[Stored items]
────────────────
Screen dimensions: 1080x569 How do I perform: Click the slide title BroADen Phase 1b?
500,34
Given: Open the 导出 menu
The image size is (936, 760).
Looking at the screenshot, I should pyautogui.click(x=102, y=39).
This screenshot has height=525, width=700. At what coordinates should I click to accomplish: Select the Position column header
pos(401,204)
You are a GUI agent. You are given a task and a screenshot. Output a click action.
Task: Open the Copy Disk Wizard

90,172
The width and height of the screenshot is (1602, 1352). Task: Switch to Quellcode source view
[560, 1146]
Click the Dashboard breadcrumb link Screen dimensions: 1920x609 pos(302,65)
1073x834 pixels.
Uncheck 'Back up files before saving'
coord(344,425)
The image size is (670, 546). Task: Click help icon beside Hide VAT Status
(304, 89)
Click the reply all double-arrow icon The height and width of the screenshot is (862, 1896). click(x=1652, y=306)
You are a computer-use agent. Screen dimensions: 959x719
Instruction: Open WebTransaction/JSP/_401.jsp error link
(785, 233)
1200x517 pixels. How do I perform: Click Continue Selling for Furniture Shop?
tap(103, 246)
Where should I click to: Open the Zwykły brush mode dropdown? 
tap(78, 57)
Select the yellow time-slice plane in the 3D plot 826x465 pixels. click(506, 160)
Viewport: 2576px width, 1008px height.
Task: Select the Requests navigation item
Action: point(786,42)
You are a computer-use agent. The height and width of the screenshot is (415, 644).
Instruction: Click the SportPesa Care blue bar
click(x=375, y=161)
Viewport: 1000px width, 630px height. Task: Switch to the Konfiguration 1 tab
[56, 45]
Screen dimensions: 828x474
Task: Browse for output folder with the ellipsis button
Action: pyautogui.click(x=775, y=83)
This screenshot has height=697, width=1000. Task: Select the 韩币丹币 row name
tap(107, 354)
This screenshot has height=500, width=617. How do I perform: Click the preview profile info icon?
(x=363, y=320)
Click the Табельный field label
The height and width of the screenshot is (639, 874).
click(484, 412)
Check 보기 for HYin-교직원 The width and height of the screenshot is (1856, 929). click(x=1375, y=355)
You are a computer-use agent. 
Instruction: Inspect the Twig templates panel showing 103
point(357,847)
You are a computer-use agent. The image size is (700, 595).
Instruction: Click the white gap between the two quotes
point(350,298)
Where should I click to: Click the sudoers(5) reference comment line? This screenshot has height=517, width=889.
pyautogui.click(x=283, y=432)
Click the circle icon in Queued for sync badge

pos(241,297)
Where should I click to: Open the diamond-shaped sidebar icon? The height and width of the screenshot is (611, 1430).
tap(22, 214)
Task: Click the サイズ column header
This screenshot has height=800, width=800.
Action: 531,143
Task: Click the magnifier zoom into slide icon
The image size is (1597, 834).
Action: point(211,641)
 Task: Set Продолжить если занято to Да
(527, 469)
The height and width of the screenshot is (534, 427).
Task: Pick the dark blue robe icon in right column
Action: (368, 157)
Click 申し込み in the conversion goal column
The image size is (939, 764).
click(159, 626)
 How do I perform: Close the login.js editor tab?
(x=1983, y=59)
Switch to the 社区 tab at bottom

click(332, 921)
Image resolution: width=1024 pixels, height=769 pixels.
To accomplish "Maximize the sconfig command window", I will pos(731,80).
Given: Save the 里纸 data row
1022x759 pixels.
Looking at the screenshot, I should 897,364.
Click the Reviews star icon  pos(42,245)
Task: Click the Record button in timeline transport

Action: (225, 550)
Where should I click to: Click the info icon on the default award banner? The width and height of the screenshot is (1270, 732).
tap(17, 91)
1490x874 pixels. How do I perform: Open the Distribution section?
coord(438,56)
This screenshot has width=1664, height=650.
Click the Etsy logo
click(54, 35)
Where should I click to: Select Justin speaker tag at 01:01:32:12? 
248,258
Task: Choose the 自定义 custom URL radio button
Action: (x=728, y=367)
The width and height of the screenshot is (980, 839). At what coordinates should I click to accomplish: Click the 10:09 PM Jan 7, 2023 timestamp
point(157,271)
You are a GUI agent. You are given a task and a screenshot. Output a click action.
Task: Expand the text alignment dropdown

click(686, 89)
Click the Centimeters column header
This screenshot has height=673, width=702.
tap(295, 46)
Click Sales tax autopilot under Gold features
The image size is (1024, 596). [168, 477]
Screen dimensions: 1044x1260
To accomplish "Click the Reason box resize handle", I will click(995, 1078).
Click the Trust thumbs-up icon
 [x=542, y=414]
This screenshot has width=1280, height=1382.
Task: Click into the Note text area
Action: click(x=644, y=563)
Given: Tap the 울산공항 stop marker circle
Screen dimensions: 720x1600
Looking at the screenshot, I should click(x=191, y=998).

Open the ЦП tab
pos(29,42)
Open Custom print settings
────────────────
• BRIEF
An exact, complete copy of the records is the expected answer.

• RESULT FOR THIS EXERCISE
Screen dimensions: 1080x569 How do I perform: Click the slide title BroADen Phase 1b?
500,34
Given: Open the 导出 menu
The image size is (936, 760).
Looking at the screenshot, I should pyautogui.click(x=102, y=39).
This screenshot has height=525, width=700. At what coordinates should I click to accomplish: Select the Position column header
pos(401,204)
You are a GUI agent. You are given a task and a screenshot. Output a click action.
Task: Open the Copy Disk Wizard

90,172
The width and height of the screenshot is (1602, 1352). Task: Switch to Quellcode source view
[560, 1146]
Click the Dashboard breadcrumb link Screen dimensions: 1920x609 pos(302,65)
1073x834 pixels.
Uncheck 'Back up files before saving'
coord(344,425)
The image size is (670, 546). Task: Click help icon beside Hide VAT Status
(304, 89)
Click the reply all double-arrow icon The height and width of the screenshot is (862, 1896). click(x=1652, y=306)
You are a computer-use agent. Screen dimensions: 959x719
Instruction: Open WebTransaction/JSP/_401.jsp error link
(785, 233)
1200x517 pixels. How do I perform: Click Continue Selling for Furniture Shop?
tap(103, 246)
Where should I click to: Open the Zwykły brush mode dropdown? 
tap(78, 57)
Select the yellow time-slice plane in the 3D plot 826x465 pixels. click(506, 160)
Viewport: 2576px width, 1008px height.
Task: Select the Requests navigation item
Action: point(786,42)
You are a computer-use agent. The height and width of the screenshot is (415, 644).
Instruction: Click the SportPesa Care blue bar
click(x=375, y=161)
Viewport: 1000px width, 630px height. Task: Switch to the Konfiguration 1 tab
[56, 45]
Screen dimensions: 828x474
Task: Browse for output folder with the ellipsis button
Action: pyautogui.click(x=775, y=83)
This screenshot has height=697, width=1000. Task: Select the 韩币丹币 row name
tap(107, 354)
This screenshot has height=500, width=617. How do I perform: Click the preview profile info icon?
(x=363, y=320)
Click the Табельный field label
The height and width of the screenshot is (639, 874).
click(484, 412)
Check 보기 for HYin-교직원 The width and height of the screenshot is (1856, 929). click(x=1375, y=355)
You are a computer-use agent. 
Instruction: Inspect the Twig templates panel showing 103
point(357,847)
You are a computer-use agent. The image size is (700, 595).
Instruction: Click the white gap between the two quotes
point(350,298)
Where should I click to: Click the sudoers(5) reference comment line? This screenshot has height=517, width=889.
pyautogui.click(x=283, y=432)
Click the circle icon in Queued for sync badge

pos(241,297)
Where should I click to: Open the diamond-shaped sidebar icon? The height and width of the screenshot is (611, 1430).
tap(22, 214)
Task: Click the サイズ column header
This screenshot has height=800, width=800.
Action: 531,143
Task: Click the magnifier zoom into slide icon
The image size is (1597, 834).
Action: point(211,641)
 Task: Set Продолжить если занято to Да
(527, 469)
The height and width of the screenshot is (534, 427).
Task: Pick the dark blue robe icon in right column
Action: (368, 157)
Click 申し込み in the conversion goal column
The image size is (939, 764).
click(159, 626)
 How do I perform: Close the login.js editor tab?
(x=1983, y=59)
Switch to the 社区 tab at bottom

click(332, 921)
Image resolution: width=1024 pixels, height=769 pixels.
To accomplish "Maximize the sconfig command window", I will pos(731,80).
Given: Save the 里纸 data row
1022x759 pixels.
Looking at the screenshot, I should 897,364.
Click the Reviews star icon  pos(42,245)
Task: Click the Record button in timeline transport

Action: (225, 550)
Where should I click to: Click the info icon on the default award banner? The width and height of the screenshot is (1270, 732).
tap(17, 91)
1490x874 pixels. How do I perform: Open the Distribution section?
coord(438,56)
This screenshot has width=1664, height=650.
Click the Etsy logo
click(54, 35)
Where should I click to: Select Justin speaker tag at 01:01:32:12? 
248,258
Task: Choose the 自定义 custom URL radio button
Action: (x=728, y=367)
The width and height of the screenshot is (980, 839). At what coordinates should I click to accomplish: Click the 10:09 PM Jan 7, 2023 timestamp
point(157,271)
You are a GUI agent. You are given a task and a screenshot. Output a click action.
Task: Expand the text alignment dropdown

click(686, 89)
Click the Centimeters column header
This screenshot has height=673, width=702.
tap(295, 46)
Click Sales tax autopilot under Gold features
The image size is (1024, 596). [168, 477]
Screen dimensions: 1044x1260
To accomplish "Click the Reason box resize handle", I will click(995, 1078).
Click the Trust thumbs-up icon
 [x=542, y=414]
This screenshot has width=1280, height=1382.
Task: Click into the Note text area
Action: click(x=644, y=563)
Given: Tap the 울산공항 stop marker circle
Screen dimensions: 720x1600
Looking at the screenshot, I should click(x=191, y=998).

Open the ЦП tab
pos(29,42)
Open Custom print settings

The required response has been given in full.